▶ [Work to be completed] Print nothing but the lines below starting at the line that holds "BerhanuMekonen1 (217, 2228)" and ending at the line that holds "[Follow on X] (45, 15)", including both, each exactly as written.

▶ [Records shown]
..........

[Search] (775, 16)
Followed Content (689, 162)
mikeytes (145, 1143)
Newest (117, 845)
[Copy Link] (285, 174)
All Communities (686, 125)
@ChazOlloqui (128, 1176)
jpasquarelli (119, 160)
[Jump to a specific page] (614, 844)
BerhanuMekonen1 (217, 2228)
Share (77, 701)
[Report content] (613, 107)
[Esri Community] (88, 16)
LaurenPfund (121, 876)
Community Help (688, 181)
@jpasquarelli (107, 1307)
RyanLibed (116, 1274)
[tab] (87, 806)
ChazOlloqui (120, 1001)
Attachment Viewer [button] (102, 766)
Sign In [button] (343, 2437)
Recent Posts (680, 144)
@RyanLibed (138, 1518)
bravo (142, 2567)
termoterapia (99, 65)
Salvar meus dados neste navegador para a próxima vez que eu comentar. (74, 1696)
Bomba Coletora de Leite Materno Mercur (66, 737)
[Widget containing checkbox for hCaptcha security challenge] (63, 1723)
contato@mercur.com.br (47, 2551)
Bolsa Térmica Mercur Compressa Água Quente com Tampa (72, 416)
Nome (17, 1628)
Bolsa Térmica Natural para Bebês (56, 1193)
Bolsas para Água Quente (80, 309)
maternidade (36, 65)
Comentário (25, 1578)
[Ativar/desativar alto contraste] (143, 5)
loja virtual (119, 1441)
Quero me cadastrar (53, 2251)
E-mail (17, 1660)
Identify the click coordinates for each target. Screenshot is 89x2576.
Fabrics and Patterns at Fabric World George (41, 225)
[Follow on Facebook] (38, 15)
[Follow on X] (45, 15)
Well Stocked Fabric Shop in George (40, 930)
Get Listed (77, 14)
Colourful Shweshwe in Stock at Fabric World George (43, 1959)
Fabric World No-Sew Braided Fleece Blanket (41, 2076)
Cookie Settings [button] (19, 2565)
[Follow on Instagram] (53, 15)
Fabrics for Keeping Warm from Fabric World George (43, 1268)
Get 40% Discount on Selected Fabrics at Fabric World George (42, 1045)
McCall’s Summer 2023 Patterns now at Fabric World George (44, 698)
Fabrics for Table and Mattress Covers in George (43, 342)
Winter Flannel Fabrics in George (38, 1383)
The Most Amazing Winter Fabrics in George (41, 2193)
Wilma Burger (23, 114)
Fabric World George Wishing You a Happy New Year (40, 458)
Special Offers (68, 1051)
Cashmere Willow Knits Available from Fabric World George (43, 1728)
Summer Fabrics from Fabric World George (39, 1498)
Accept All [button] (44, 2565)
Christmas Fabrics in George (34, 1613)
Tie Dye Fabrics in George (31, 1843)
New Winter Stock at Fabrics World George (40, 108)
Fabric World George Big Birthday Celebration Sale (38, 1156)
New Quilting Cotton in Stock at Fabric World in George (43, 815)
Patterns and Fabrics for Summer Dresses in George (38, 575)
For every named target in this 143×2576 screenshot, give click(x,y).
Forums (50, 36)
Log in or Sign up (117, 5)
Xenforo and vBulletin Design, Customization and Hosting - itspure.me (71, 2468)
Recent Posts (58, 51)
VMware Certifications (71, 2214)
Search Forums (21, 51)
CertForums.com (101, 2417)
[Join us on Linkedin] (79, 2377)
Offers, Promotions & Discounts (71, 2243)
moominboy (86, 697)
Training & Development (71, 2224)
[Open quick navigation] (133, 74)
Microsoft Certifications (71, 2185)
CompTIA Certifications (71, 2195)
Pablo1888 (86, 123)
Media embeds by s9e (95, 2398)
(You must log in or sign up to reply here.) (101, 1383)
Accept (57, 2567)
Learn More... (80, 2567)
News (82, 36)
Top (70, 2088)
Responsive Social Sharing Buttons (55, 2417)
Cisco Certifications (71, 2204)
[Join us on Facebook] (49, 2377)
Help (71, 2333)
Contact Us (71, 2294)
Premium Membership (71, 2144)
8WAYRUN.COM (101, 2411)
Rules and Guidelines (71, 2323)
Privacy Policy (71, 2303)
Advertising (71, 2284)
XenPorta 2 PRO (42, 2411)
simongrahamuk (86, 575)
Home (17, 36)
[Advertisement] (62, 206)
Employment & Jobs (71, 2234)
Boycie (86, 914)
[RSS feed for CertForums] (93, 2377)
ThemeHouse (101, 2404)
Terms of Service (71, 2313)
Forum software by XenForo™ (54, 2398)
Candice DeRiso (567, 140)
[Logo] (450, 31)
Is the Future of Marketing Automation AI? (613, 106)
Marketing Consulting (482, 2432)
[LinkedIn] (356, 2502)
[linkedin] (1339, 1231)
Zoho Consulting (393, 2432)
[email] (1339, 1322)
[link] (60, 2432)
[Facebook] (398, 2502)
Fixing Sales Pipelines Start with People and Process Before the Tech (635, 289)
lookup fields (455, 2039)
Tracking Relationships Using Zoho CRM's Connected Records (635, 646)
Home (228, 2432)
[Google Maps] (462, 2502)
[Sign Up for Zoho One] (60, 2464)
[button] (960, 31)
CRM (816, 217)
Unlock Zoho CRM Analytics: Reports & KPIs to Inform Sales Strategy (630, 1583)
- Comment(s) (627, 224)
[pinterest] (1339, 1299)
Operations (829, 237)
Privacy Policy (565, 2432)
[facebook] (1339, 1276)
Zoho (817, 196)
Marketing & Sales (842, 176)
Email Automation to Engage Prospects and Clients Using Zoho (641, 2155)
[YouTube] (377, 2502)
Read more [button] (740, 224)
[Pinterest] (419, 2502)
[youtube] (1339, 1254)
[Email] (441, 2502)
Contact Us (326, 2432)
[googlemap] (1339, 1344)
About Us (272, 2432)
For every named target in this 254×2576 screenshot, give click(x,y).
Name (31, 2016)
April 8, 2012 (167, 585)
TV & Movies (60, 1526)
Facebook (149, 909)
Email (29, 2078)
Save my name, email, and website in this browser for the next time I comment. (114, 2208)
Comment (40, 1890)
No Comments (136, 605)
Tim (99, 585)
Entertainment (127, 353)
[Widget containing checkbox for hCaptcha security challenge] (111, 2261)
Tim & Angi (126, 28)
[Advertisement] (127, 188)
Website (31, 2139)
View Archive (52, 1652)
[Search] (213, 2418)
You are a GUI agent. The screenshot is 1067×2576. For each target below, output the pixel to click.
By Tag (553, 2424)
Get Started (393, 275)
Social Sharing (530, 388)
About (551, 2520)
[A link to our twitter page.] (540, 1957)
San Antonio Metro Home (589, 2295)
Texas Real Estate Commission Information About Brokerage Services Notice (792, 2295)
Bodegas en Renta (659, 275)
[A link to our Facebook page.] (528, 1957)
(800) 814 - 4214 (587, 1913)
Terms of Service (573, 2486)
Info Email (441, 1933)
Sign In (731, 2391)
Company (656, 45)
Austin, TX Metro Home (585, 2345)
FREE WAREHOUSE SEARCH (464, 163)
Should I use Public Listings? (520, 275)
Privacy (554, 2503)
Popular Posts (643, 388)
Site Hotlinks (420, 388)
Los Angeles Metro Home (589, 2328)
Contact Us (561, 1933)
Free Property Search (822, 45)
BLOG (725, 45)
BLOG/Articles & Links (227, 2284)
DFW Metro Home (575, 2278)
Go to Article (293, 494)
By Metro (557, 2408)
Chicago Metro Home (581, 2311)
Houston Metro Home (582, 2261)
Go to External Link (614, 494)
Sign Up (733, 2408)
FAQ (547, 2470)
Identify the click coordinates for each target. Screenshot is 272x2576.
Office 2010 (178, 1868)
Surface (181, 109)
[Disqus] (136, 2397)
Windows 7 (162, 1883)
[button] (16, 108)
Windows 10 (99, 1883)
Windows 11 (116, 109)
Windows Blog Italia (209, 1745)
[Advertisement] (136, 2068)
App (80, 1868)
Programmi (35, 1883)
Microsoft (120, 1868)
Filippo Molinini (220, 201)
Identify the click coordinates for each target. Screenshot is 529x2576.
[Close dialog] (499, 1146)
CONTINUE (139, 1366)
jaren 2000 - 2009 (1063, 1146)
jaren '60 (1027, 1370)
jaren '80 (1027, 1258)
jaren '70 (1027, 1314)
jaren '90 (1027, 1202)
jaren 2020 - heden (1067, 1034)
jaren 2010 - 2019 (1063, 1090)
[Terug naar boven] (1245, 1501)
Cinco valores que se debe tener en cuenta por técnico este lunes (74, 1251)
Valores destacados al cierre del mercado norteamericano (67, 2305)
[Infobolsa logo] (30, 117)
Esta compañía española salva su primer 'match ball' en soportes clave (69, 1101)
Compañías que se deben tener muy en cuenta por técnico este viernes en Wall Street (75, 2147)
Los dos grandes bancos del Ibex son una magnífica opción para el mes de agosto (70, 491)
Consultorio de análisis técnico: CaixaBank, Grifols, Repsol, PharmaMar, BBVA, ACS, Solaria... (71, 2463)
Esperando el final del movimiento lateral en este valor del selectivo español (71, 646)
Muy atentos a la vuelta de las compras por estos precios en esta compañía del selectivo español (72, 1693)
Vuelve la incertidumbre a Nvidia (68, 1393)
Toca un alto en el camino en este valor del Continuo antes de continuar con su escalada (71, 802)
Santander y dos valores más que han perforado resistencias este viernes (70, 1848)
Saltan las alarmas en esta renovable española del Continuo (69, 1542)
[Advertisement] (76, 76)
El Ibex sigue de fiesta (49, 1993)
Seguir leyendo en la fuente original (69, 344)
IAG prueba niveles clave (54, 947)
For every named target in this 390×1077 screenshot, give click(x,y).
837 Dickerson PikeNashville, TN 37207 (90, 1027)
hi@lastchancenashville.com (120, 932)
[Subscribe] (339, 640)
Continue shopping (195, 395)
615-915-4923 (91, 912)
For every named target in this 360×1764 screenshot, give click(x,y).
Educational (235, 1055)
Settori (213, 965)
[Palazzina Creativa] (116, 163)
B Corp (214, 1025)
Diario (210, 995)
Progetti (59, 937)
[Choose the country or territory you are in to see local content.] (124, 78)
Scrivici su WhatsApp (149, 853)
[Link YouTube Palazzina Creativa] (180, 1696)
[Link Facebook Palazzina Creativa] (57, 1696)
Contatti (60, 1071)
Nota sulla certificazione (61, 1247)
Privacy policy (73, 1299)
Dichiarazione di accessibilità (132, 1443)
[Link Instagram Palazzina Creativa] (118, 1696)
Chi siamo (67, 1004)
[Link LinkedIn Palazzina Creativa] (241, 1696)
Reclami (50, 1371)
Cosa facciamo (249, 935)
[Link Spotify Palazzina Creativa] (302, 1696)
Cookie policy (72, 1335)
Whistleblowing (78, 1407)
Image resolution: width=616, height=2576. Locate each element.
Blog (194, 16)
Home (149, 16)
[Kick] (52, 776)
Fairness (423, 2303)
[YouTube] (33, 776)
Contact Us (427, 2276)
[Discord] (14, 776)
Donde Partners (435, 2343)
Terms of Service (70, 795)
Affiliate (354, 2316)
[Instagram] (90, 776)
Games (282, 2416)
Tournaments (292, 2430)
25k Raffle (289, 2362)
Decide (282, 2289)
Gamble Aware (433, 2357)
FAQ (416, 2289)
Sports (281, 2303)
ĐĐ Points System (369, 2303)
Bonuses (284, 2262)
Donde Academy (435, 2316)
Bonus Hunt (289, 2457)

..........

▶ [Exercise answer]
BerhanuMekonen1 (217, 2228)
Share (77, 701)
[Report content] (613, 107)
[Esri Community] (88, 16)
LaurenPfund (121, 876)
Community Help (688, 181)
@jpasquarelli (107, 1307)
RyanLibed (116, 1274)
[tab] (87, 806)
ChazOlloqui (120, 1001)
Attachment Viewer [button] (102, 766)
Sign In [button] (343, 2437)
Recent Posts (680, 144)
@RyanLibed (138, 1518)
bravo (142, 2567)
termoterapia (99, 65)
Salvar meus dados neste navegador para a próxima vez que eu comentar. (74, 1696)
Bomba Coletora de Leite Materno Mercur (66, 737)
[Widget containing checkbox for hCaptcha security challenge] (63, 1723)
contato@mercur.com.br (47, 2551)
Bolsa Térmica Mercur Compressa Água Quente com Tampa (72, 416)
Nome (17, 1628)
Bolsa Térmica Natural para Bebês (56, 1193)
Bolsas para Água Quente (80, 309)
maternidade (36, 65)
Comentário (25, 1578)
[Ativar/desativar alto contraste] (143, 5)
loja virtual (119, 1441)
Quero me cadastrar (53, 2251)
E-mail (17, 1660)
Identify the click coordinates for each target. Screenshot is 89x2576.
Fabrics and Patterns at Fabric World George (41, 225)
[Follow on Facebook] (38, 15)
[Follow on X] (45, 15)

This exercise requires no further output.